__TASK MATERIAL__:

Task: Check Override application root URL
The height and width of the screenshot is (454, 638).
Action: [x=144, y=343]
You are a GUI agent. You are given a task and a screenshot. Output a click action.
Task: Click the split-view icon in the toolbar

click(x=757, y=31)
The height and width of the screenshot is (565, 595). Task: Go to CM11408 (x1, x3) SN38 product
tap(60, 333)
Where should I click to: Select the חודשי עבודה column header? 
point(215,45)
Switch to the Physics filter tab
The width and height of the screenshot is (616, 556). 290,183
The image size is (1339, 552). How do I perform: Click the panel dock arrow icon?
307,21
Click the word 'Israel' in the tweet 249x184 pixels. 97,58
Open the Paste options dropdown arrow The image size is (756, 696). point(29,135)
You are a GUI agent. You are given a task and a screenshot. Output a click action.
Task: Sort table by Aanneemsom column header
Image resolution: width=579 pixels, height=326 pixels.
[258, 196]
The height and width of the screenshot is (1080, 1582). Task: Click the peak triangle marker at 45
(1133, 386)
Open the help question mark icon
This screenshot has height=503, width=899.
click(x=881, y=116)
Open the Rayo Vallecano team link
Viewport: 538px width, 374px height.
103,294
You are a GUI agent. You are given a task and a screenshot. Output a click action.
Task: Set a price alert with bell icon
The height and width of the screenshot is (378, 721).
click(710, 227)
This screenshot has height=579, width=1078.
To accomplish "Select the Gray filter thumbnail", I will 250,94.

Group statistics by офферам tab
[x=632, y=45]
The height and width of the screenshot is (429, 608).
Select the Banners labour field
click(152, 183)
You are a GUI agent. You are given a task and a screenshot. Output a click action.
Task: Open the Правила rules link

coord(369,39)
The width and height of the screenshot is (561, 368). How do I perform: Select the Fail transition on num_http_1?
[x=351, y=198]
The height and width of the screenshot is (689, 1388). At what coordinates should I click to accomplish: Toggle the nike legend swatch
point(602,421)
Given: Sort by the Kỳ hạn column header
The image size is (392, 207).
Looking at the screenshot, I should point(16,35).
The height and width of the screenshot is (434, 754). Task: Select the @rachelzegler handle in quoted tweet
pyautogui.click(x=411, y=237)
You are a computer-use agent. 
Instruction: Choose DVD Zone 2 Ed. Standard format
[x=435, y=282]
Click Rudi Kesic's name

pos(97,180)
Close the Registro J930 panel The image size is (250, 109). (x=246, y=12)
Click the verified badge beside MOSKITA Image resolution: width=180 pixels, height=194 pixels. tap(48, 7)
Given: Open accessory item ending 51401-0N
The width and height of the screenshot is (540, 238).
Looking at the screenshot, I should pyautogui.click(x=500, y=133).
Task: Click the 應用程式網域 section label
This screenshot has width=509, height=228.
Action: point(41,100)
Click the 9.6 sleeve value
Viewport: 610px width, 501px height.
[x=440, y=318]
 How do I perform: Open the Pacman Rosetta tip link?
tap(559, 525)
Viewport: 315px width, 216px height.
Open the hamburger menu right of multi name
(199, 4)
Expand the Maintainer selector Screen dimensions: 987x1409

__TASK REQUIREMENTS__: Can you give every line above again, exactly as written?

__RESULT__:
Task: Check Override application root URL
The height and width of the screenshot is (454, 638).
Action: [x=144, y=343]
You are a GUI agent. You are given a task and a screenshot. Output a click action.
Task: Click the split-view icon in the toolbar

click(x=757, y=31)
The height and width of the screenshot is (565, 595). Task: Go to CM11408 (x1, x3) SN38 product
tap(60, 333)
Where should I click to: Select the חודשי עבודה column header? 
point(215,45)
Switch to the Physics filter tab
The width and height of the screenshot is (616, 556). 290,183
The image size is (1339, 552). How do I perform: Click the panel dock arrow icon?
307,21
Click the word 'Israel' in the tweet 249x184 pixels. 97,58
Open the Paste options dropdown arrow The image size is (756, 696). point(29,135)
You are a GUI agent. You are given a task and a screenshot. Output a click action.
Task: Sort table by Aanneemsom column header
Image resolution: width=579 pixels, height=326 pixels.
[258, 196]
The height and width of the screenshot is (1080, 1582). Task: Click the peak triangle marker at 45
(1133, 386)
Open the help question mark icon
This screenshot has height=503, width=899.
click(x=881, y=116)
Open the Rayo Vallecano team link
Viewport: 538px width, 374px height.
103,294
You are a GUI agent. You are given a task and a screenshot. Output a click action.
Task: Set a price alert with bell icon
The height and width of the screenshot is (378, 721).
click(710, 227)
This screenshot has height=579, width=1078.
To accomplish "Select the Gray filter thumbnail", I will 250,94.

Group statistics by офферам tab
[x=632, y=45]
The height and width of the screenshot is (429, 608).
Select the Banners labour field
click(152, 183)
You are a GUI agent. You are given a task and a screenshot. Output a click action.
Task: Open the Правила rules link

coord(369,39)
The width and height of the screenshot is (561, 368). How do I perform: Select the Fail transition on num_http_1?
[x=351, y=198]
The height and width of the screenshot is (689, 1388). At what coordinates should I click to accomplish: Toggle the nike legend swatch
point(602,421)
Given: Sort by the Kỳ hạn column header
The image size is (392, 207).
Looking at the screenshot, I should point(16,35).
The height and width of the screenshot is (434, 754). Task: Select the @rachelzegler handle in quoted tweet
pyautogui.click(x=411, y=237)
You are a computer-use agent. 
Instruction: Choose DVD Zone 2 Ed. Standard format
[x=435, y=282]
Click Rudi Kesic's name

pos(97,180)
Close the Registro J930 panel The image size is (250, 109). (x=246, y=12)
Click the verified badge beside MOSKITA Image resolution: width=180 pixels, height=194 pixels. tap(48, 7)
Given: Open accessory item ending 51401-0N
The width and height of the screenshot is (540, 238).
Looking at the screenshot, I should pyautogui.click(x=500, y=133).
Task: Click the 應用程式網域 section label
This screenshot has width=509, height=228.
Action: point(41,100)
Click the 9.6 sleeve value
Viewport: 610px width, 501px height.
[x=440, y=318]
 How do I perform: Open the Pacman Rosetta tip link?
tap(559, 525)
Viewport: 315px width, 216px height.
Open the hamburger menu right of multi name
(199, 4)
Expand the Maintainer selector Screen dimensions: 987x1409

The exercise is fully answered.